_THE TASK:_
Make an exact copy of the lines from the top of the entries below through the line with "The image size is (640, 593).". Leave all pictures out.

▬▬▬

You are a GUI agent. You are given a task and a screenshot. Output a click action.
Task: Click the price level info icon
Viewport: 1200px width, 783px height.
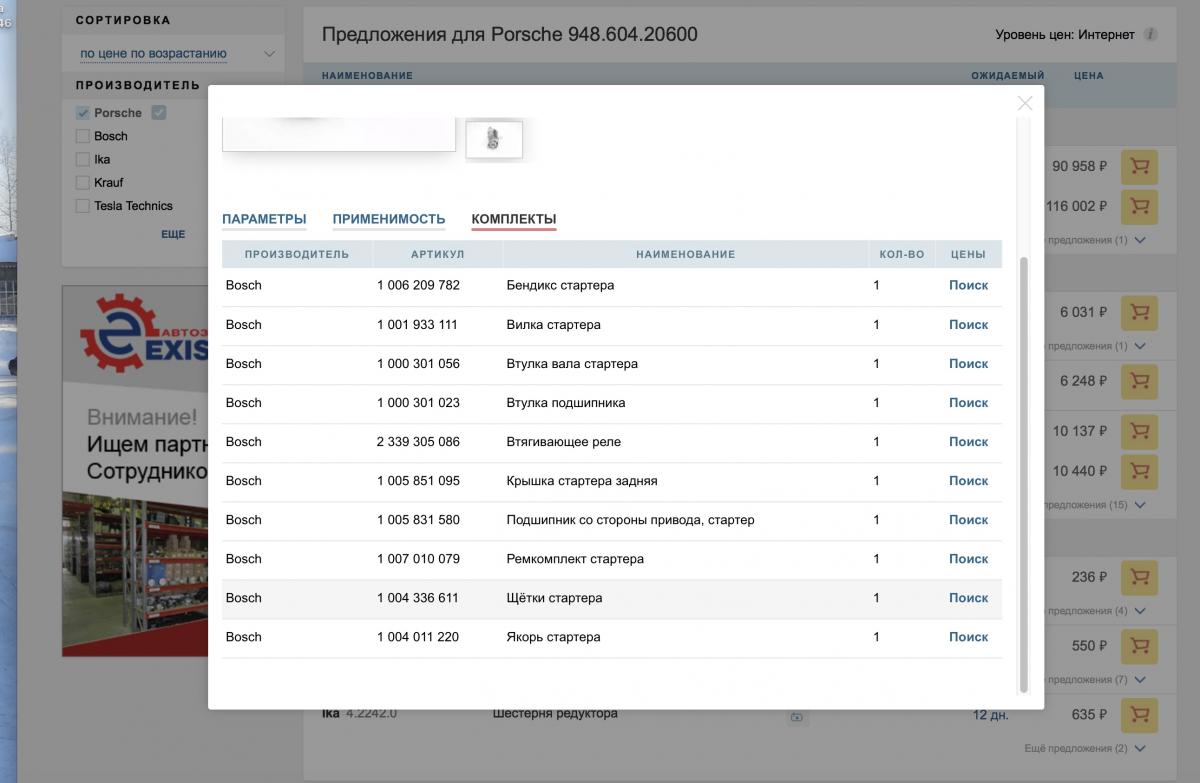[x=1150, y=35]
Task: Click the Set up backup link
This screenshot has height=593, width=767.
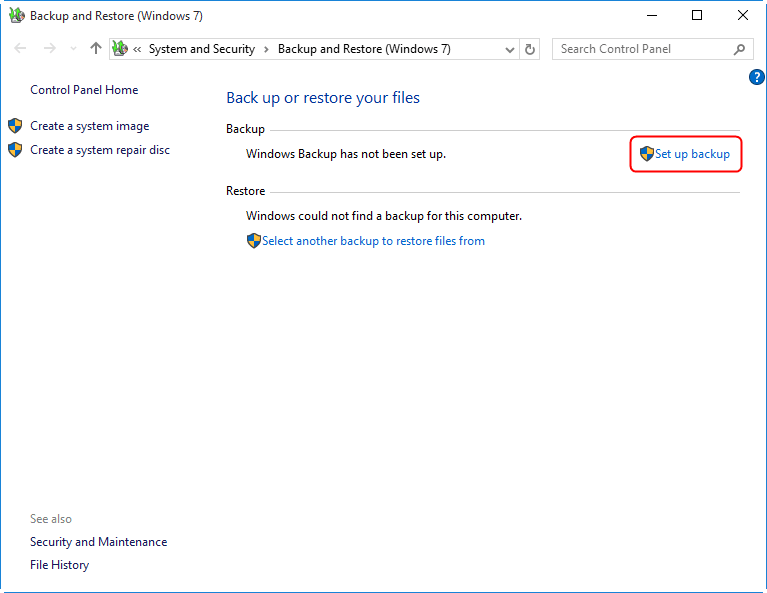Action: point(691,154)
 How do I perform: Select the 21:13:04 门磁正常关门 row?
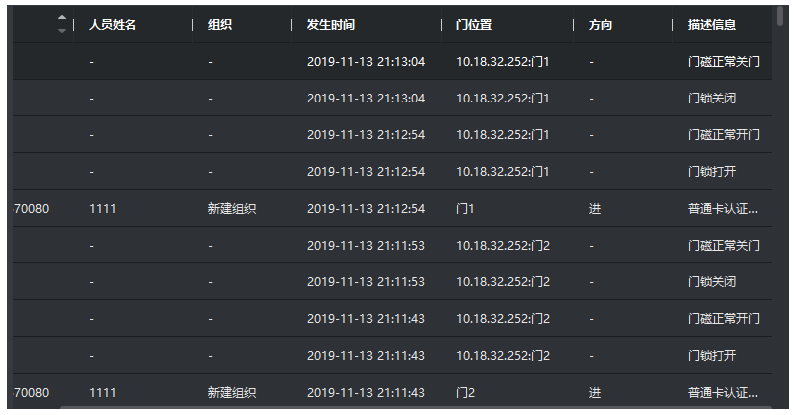pos(392,61)
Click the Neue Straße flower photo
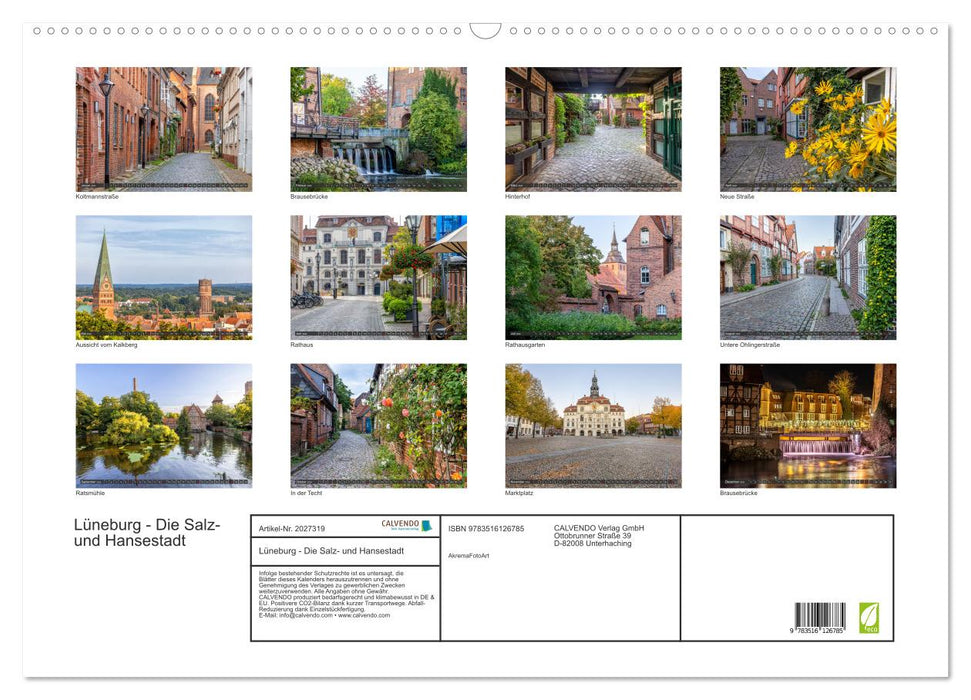This screenshot has height=700, width=971. tap(806, 128)
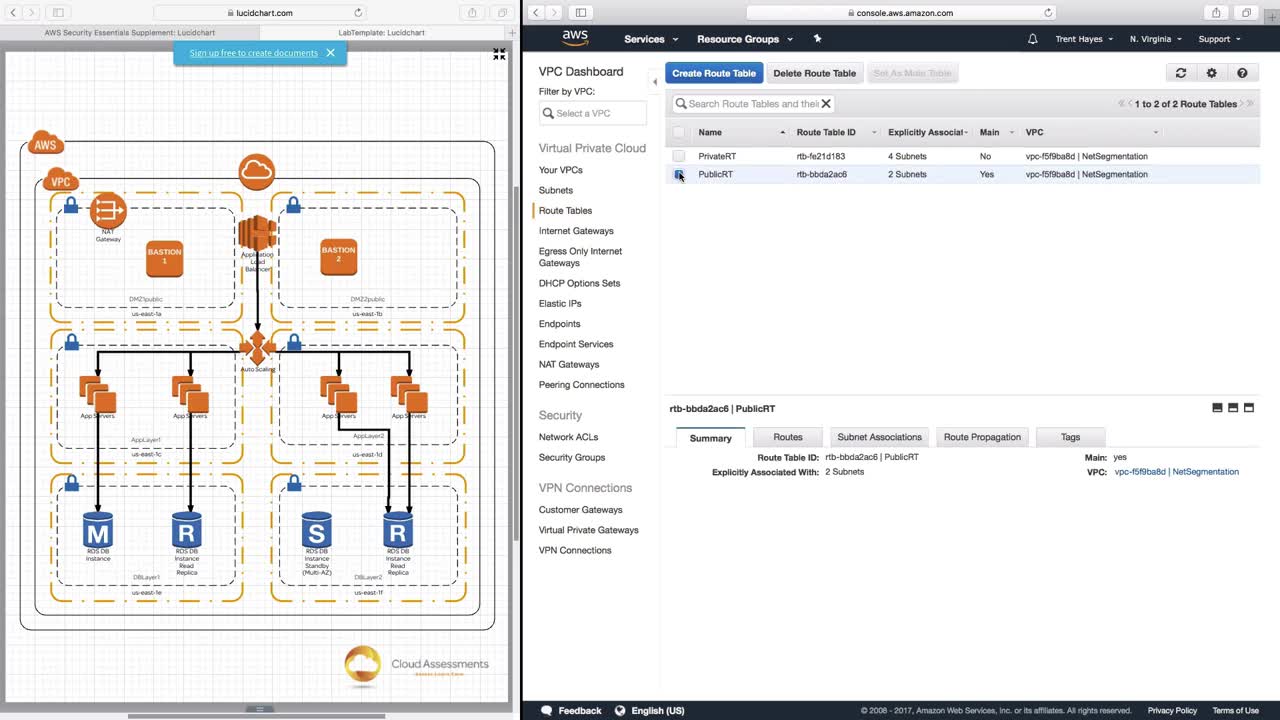
Task: Click the Search Route Tables input field
Action: (x=752, y=104)
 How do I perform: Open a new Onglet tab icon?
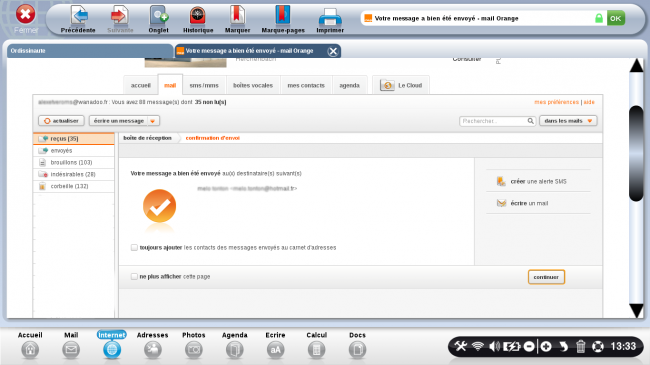pos(159,16)
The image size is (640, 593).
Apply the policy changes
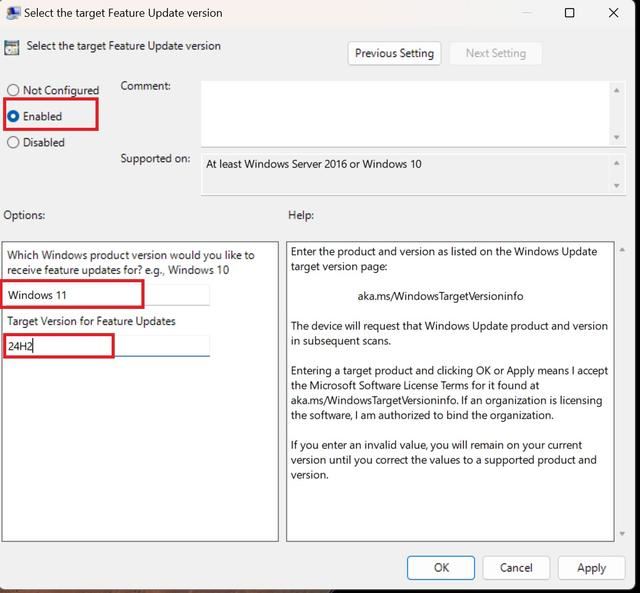coord(591,567)
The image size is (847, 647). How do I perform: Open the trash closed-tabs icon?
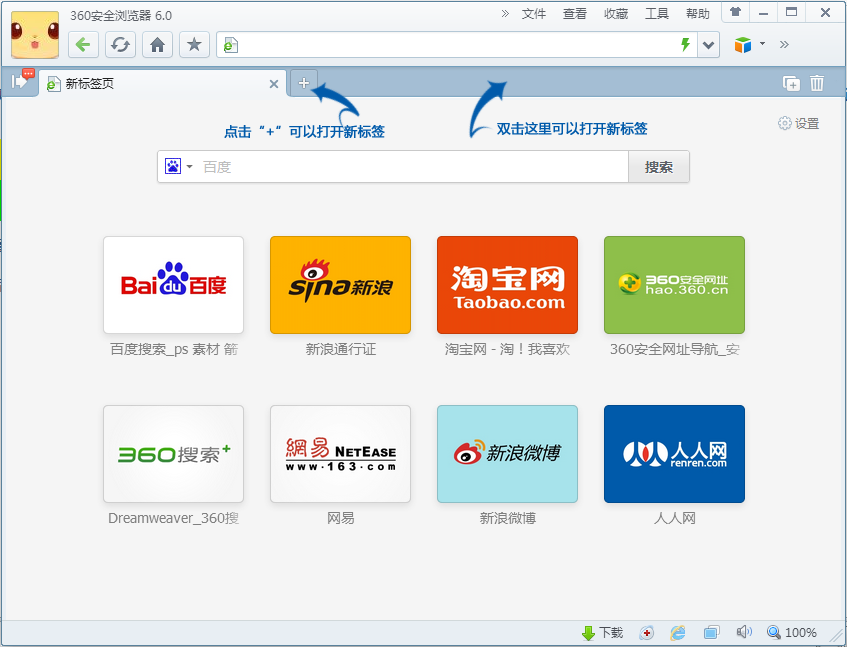tap(817, 84)
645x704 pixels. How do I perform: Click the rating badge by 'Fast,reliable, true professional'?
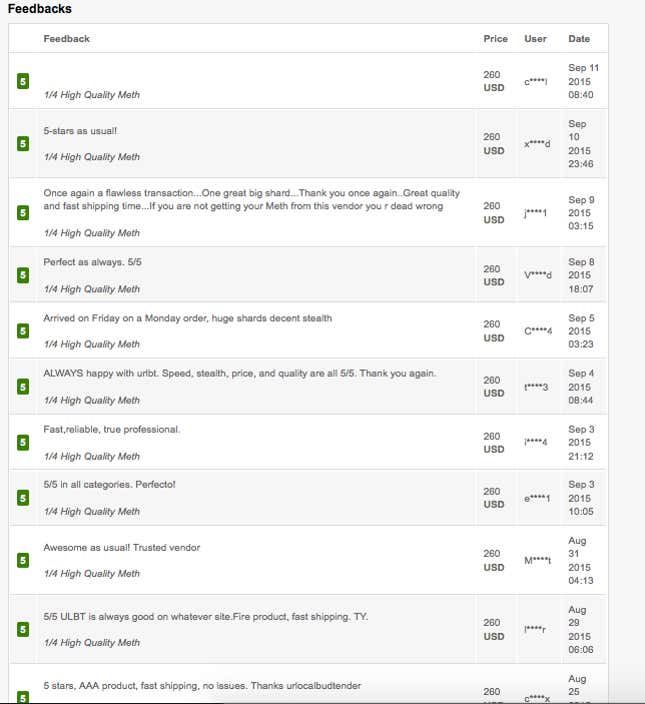tap(23, 443)
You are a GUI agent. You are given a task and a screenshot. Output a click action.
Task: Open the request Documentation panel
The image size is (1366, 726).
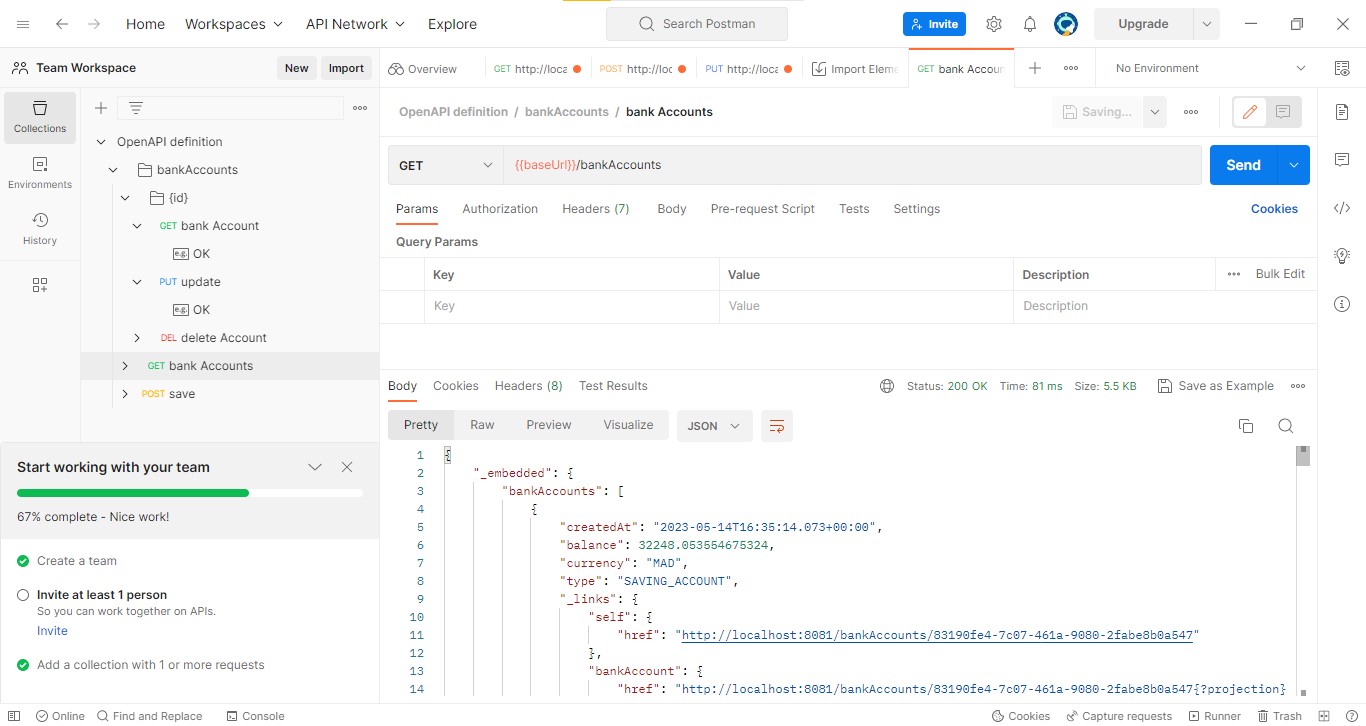point(1341,112)
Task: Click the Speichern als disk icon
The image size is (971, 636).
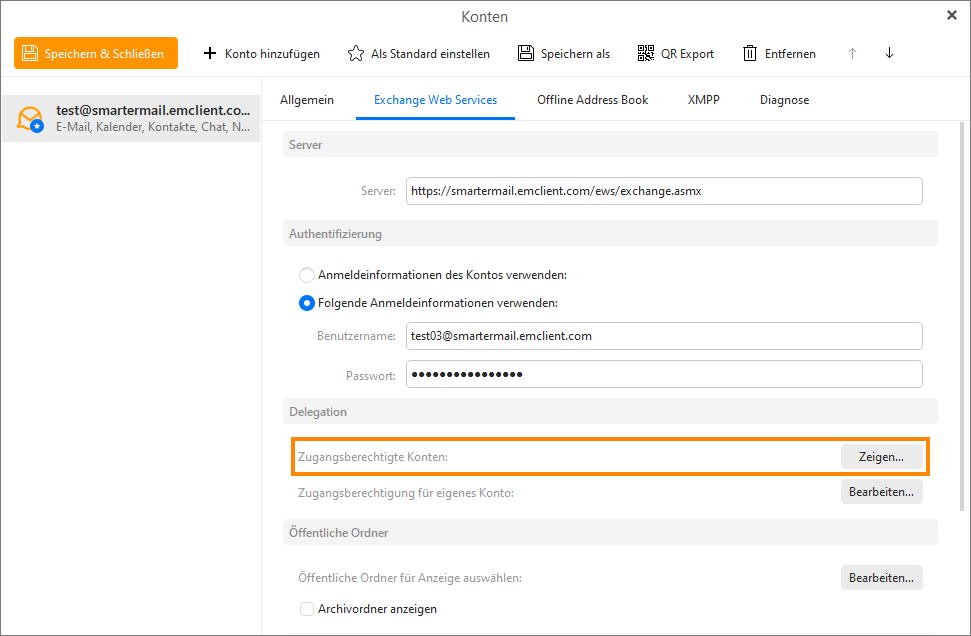Action: tap(526, 53)
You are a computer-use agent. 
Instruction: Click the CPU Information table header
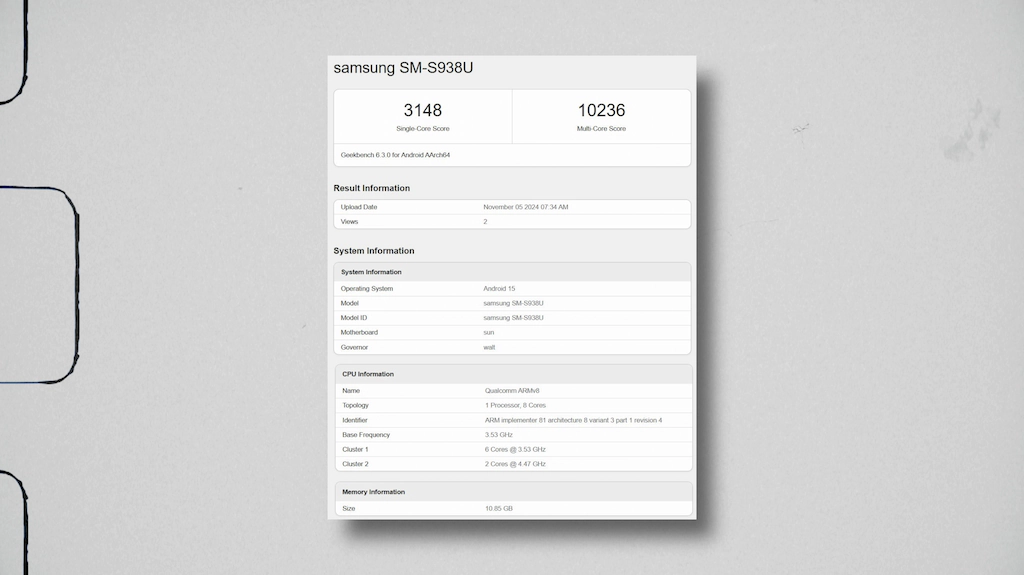click(x=513, y=374)
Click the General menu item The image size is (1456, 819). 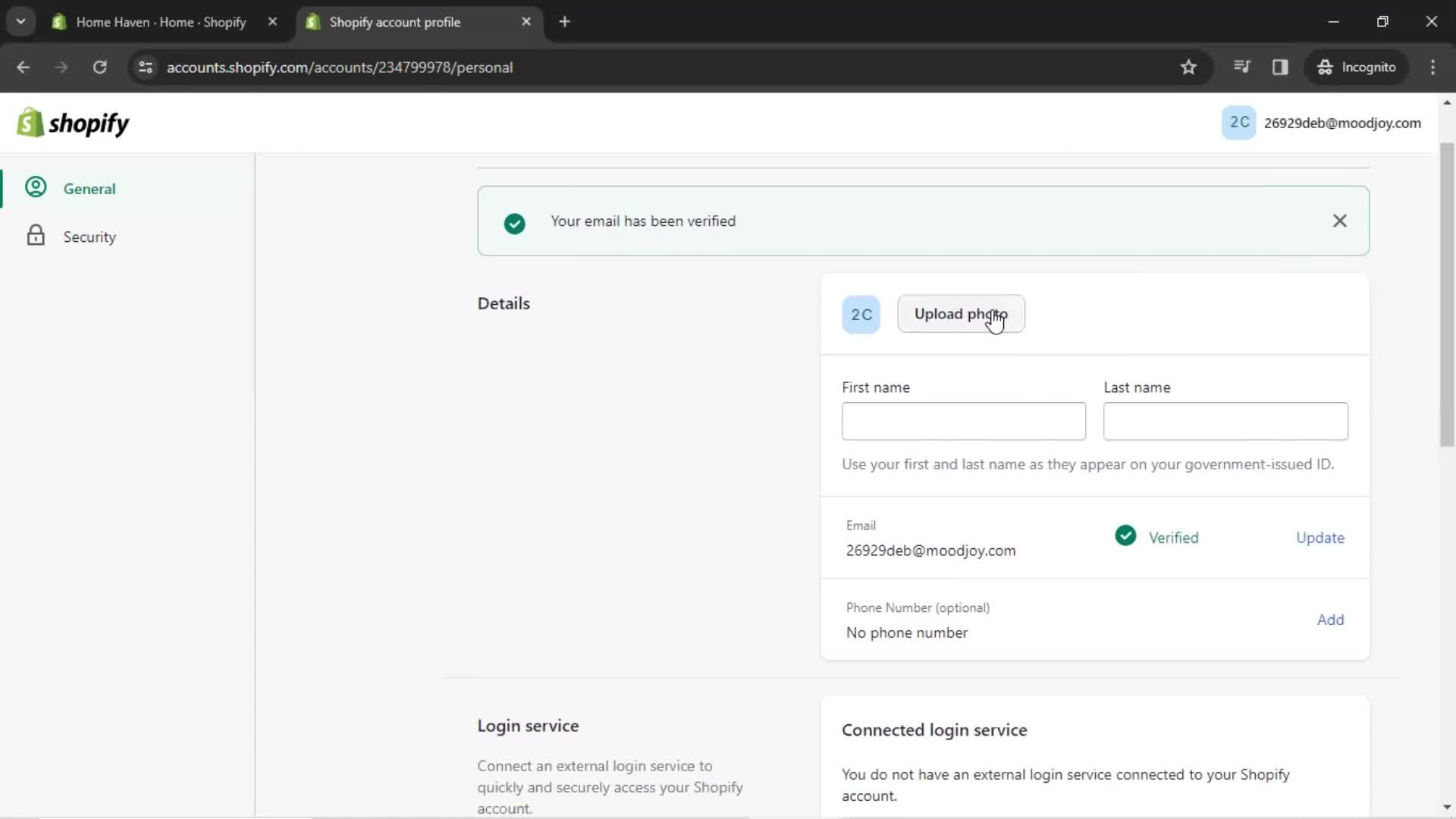point(89,188)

▬▬▬

_ANSWER TO THIS EXERCISE:_
You are a GUI agent. You are given a task and a screenshot. Output a click action.
Task: Click the price level info icon
Viewport: 1200px width, 783px height.
[x=1150, y=35]
Task: Click the Set up backup link
This screenshot has height=593, width=767.
Action: point(691,154)
 How do I perform: Select the 21:13:04 门磁正常关门 row?
pos(392,61)
Click the Neue Straße flower photo
This screenshot has height=700, width=971. tap(806, 128)
Task: Click the Search Route Tables input field
Action: (x=752, y=104)
 How do I perform: Open a new Onglet tab icon?
pos(159,16)
The image size is (640, 593).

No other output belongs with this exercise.